» TEXTE PROPOSÉ
---
Sur une lettre de Benoît XVI - France Catholique
Edit Template
L'amour du travail bien fait avec saint Joseph artisan
Edit Template

Sur une lettre de Benoît XVI

La visite pascale du pape François au pape Benoît XVI est l'occasion de revenir sur la lettre du pape émérite à Mgr Vigano, alors responsable de la Communication du Vatican, qui a fait polémique en Italie, mais il faudrait prendre garde de ne pas prendre ce que le pape émérite qualifie de « en marge » comme l'essentiel de cette lettre. En cela Mgr Vigano n'avait pas tort : il avait lu l'essentiel. Le « marginal » était une sévère mise au point, non pas sur le pontificat, mais sur une publication. Retour sur les événements du carême… qui ont conduit, le 21 mars, à la démission de Mgr Vigano.
Copier le lien

Le pape François a rendu visite au pape émérite Benoît XVI, dans l’après-midi du mardi 27 mars, pour lui souhaiter une heureuse fête de Pâques : des images qui font toujours le tour du monde et qui réjouissent les fidèles, avides non seulement d’avoir des nouvelles du pape émérite, qui aura 91 ans le 16 avril, mais de se réjouir aussi de leurs relations fraternelles.

Le pape François aurait pu téléphoner, ce qu’il fait. Mais à Pâques, il rend visite au pape émérite, au monastère Mater Ecclesiae, dans les Jardins du Vatican.

Et puis le pape François a voulu que Marie soit honorée sous le vocable de « Mère de l’Église » par une mémoire liturgique obligatoire désormais chaque année, le lundi de Pentecôte, pour honorer la maternité spirituelle. Cette coïncidence entre le nom du monastère où vit Benoît XVI en moine avec la volonté liturgique et mariale du pape François est un signe de plus de la connivence profonde entre ces deux pères spirituels, dans une Église « mère ».
La mosaïque qui commémore la protection de Marie au moment de l’attentat du 13 mai 1981 contre saint Jean-Paul II, a aussi pour titre, Place Saint-Pierre, Mater Ecclesiae. N’est-ce pas la continuité de trois pontificats qui se manifeste, sous le signe de Marie et de la miséricorde ? !

Récemment, dans une lettre rendue publique, Benoît XVI souligne effectivement la « continuité intérieure » entre son pontificat et celui du pape François. Ce que dit le théologien Ratzinger est toujours affûté : « Cooperatores veritatis ».
---
» DONNÉES PRÉSENTÉES

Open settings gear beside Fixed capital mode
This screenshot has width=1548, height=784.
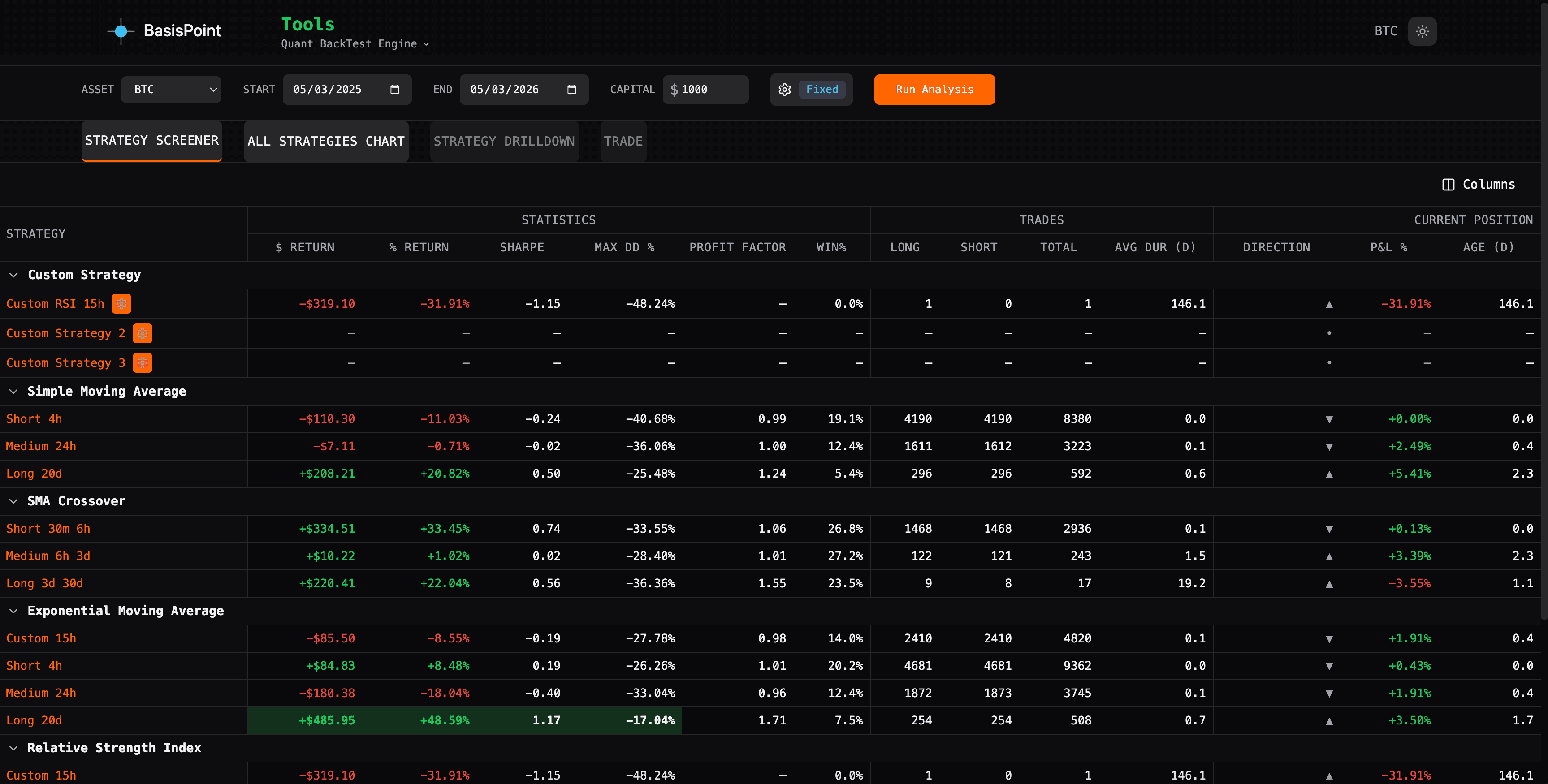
---
» OBJECTIF VISÉ
Répondez aux questions suivantes à l'aide du texte sur la lettre de Benoît XVI.
(a) À quelle date Mgr Vigano a-t-il démissionné ?
(b) Où le pape François rend-il visite au pape émérite à Pâques ?
(c) Quel jour la mémoire liturgique de Marie « Mère de l'Église » sera-t-elle désormais célébrée chaque année ?

» SOLUTION PROPOSÉE
(a) Le 21 mars.
(b) Au monastère Mater Ecclesiae, dans les Jardins du Vatican.
(c) Le lundi de Pentecôte.